(Records excerpted from a collection)
_____

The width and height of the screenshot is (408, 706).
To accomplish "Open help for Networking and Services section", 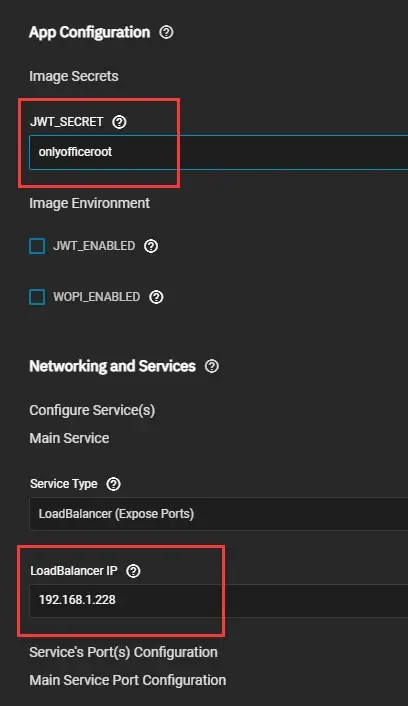I will click(x=212, y=366).
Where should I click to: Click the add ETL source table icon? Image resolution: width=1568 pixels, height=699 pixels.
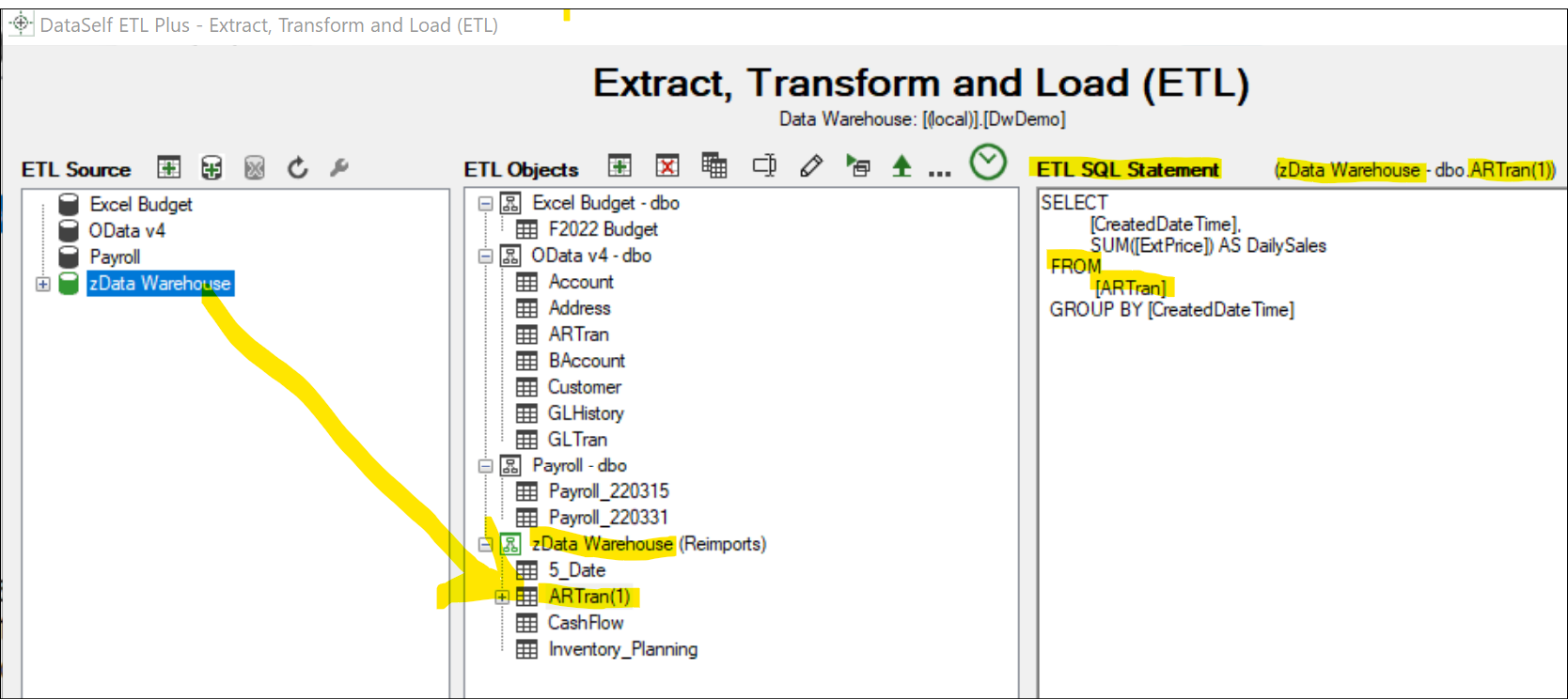coord(168,168)
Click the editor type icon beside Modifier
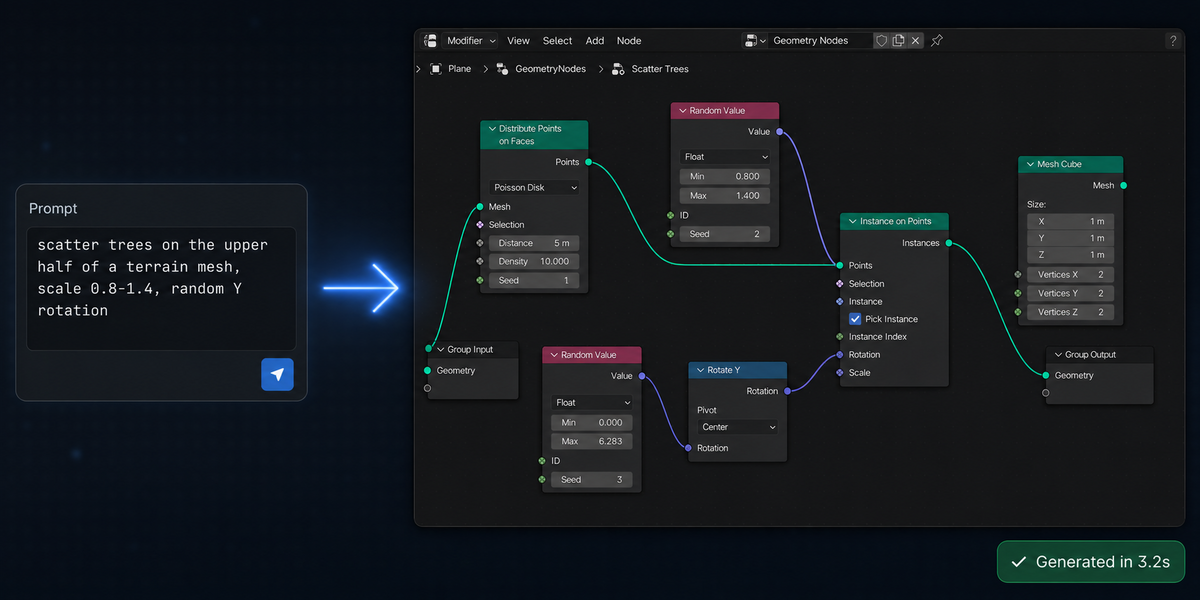The height and width of the screenshot is (600, 1200). tap(431, 41)
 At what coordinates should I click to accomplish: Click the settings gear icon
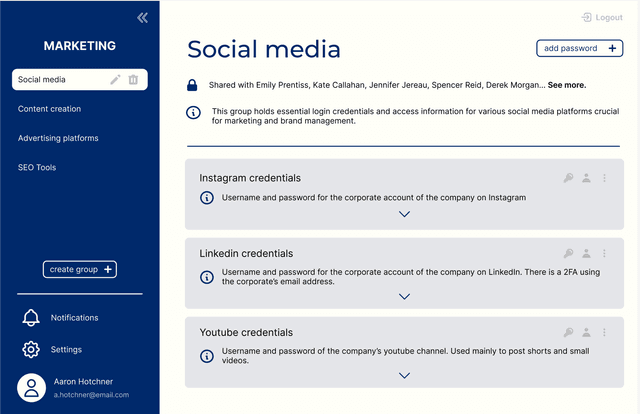click(31, 350)
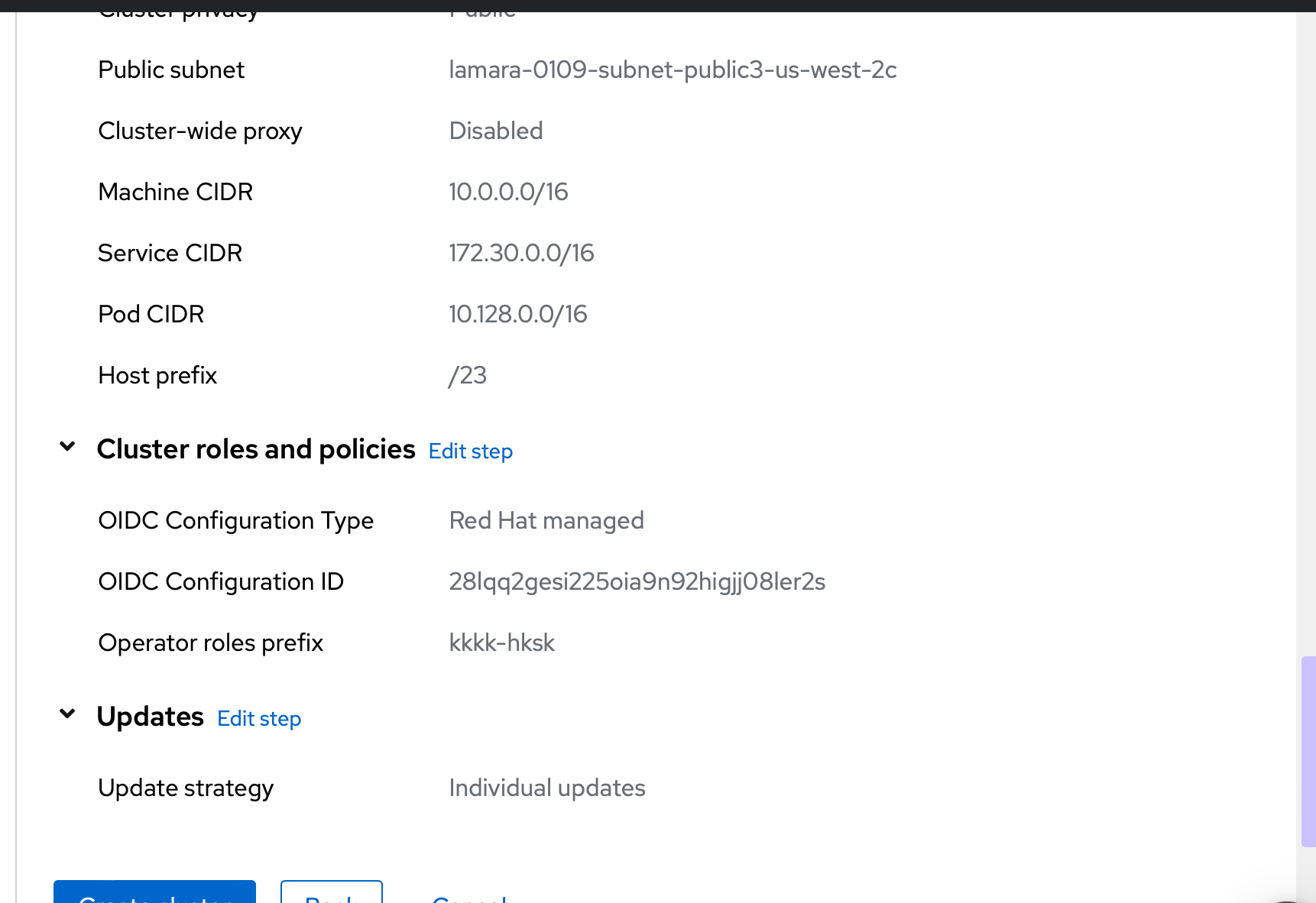Click the Cluster-wide proxy Disabled value
Image resolution: width=1316 pixels, height=903 pixels.
click(x=496, y=131)
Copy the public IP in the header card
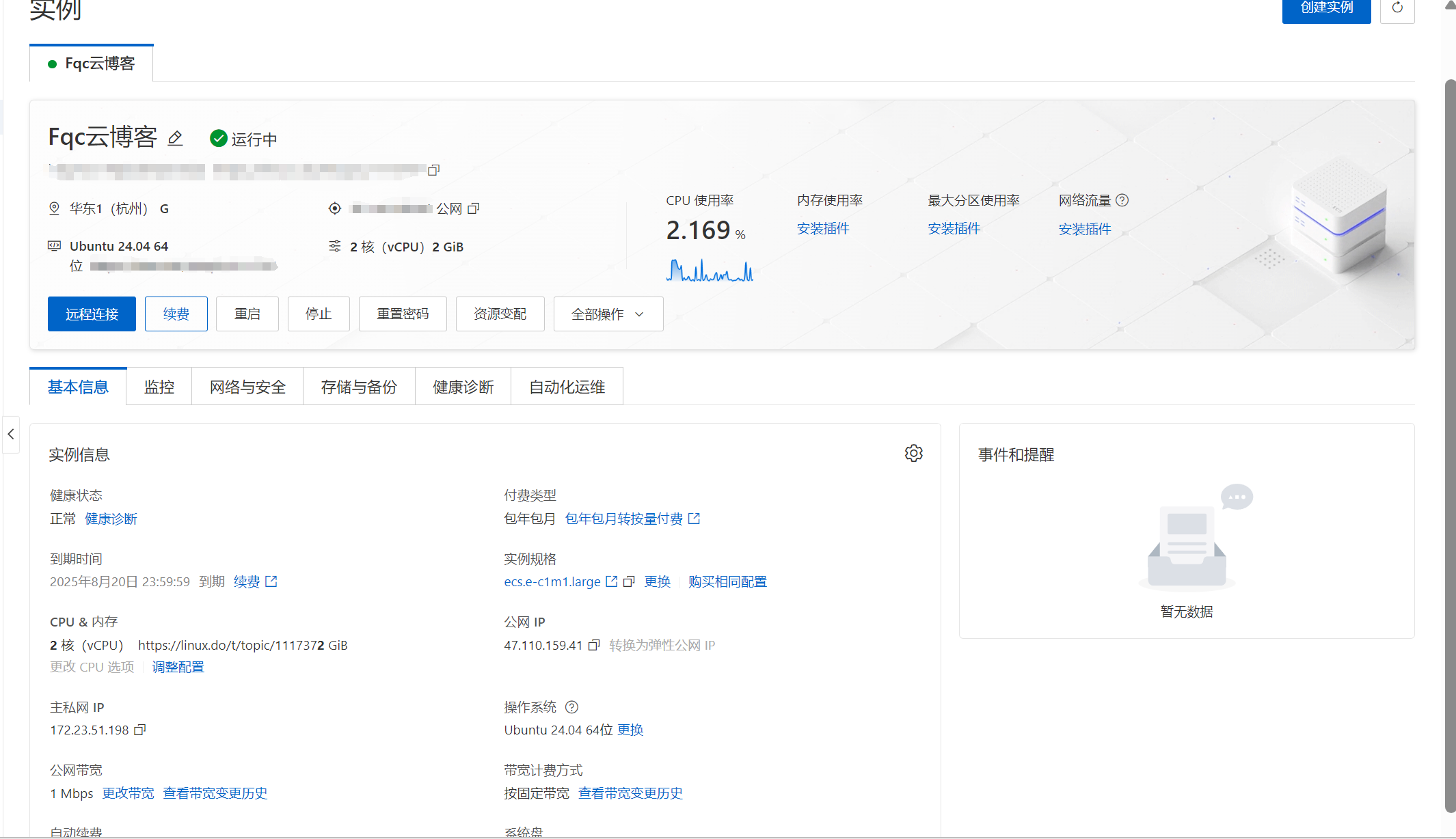 click(473, 208)
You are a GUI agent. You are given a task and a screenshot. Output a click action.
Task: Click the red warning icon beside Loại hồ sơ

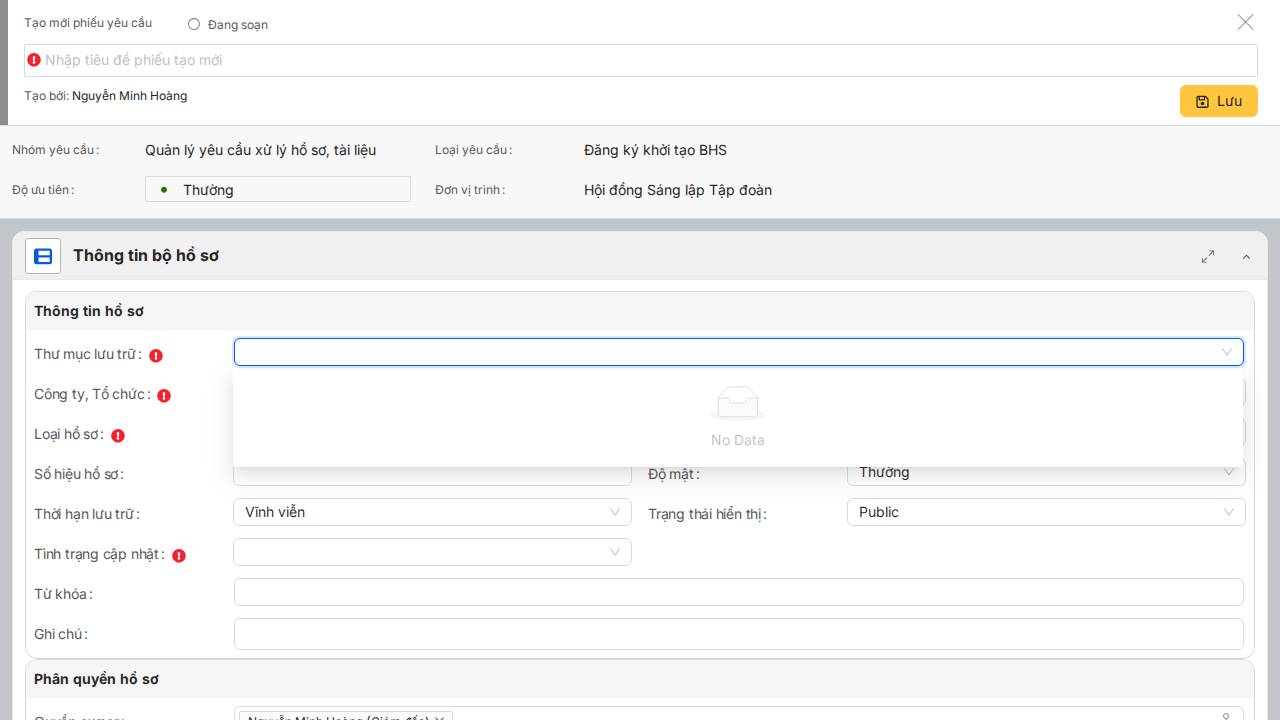[118, 435]
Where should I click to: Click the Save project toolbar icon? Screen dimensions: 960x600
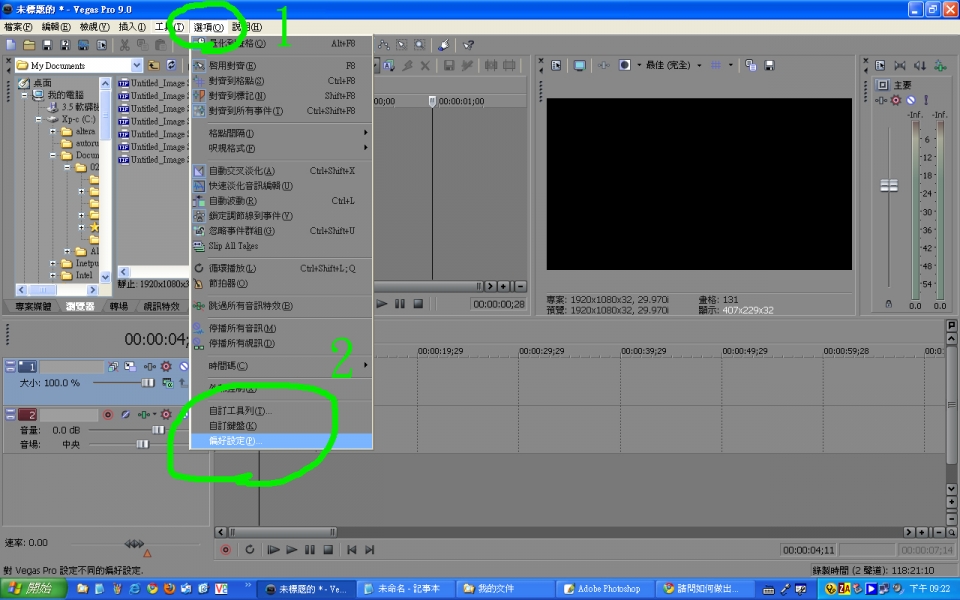(47, 45)
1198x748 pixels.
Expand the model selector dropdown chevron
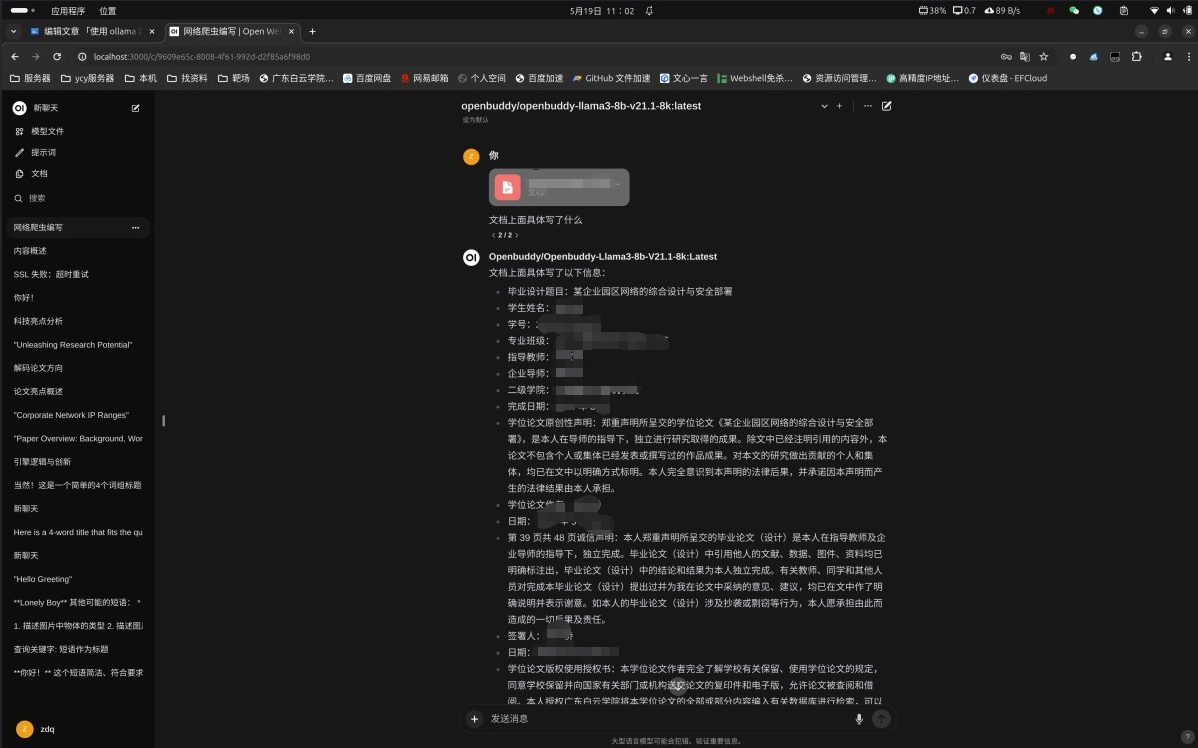pos(823,106)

_____

Write out the lines from the one containing "Click the editor type icon beside Modifier" through the end of the records, including both ends, without any changes, and leave the pictures out of your answer.

Click the editor type icon beside Modifier
The height and width of the screenshot is (600, 1200). tap(431, 41)
 At what coordinates should I click to accomplish: Click the settings gear icon
click(31, 350)
Click the Cluster-wide proxy Disabled value
Image resolution: width=1316 pixels, height=903 pixels.
click(x=496, y=131)
Copy the public IP in the header card
 click(473, 208)
You are a GUI agent. You are given a task and a screenshot. Output a click action.
Task: Click the red warning icon beside Loại hồ sơ

[118, 435]
Where should I click to: Click the Save project toolbar icon? Screen dimensions: 960x600
(47, 45)
1198x748 pixels.
Expand the model selector dropdown chevron
pos(823,106)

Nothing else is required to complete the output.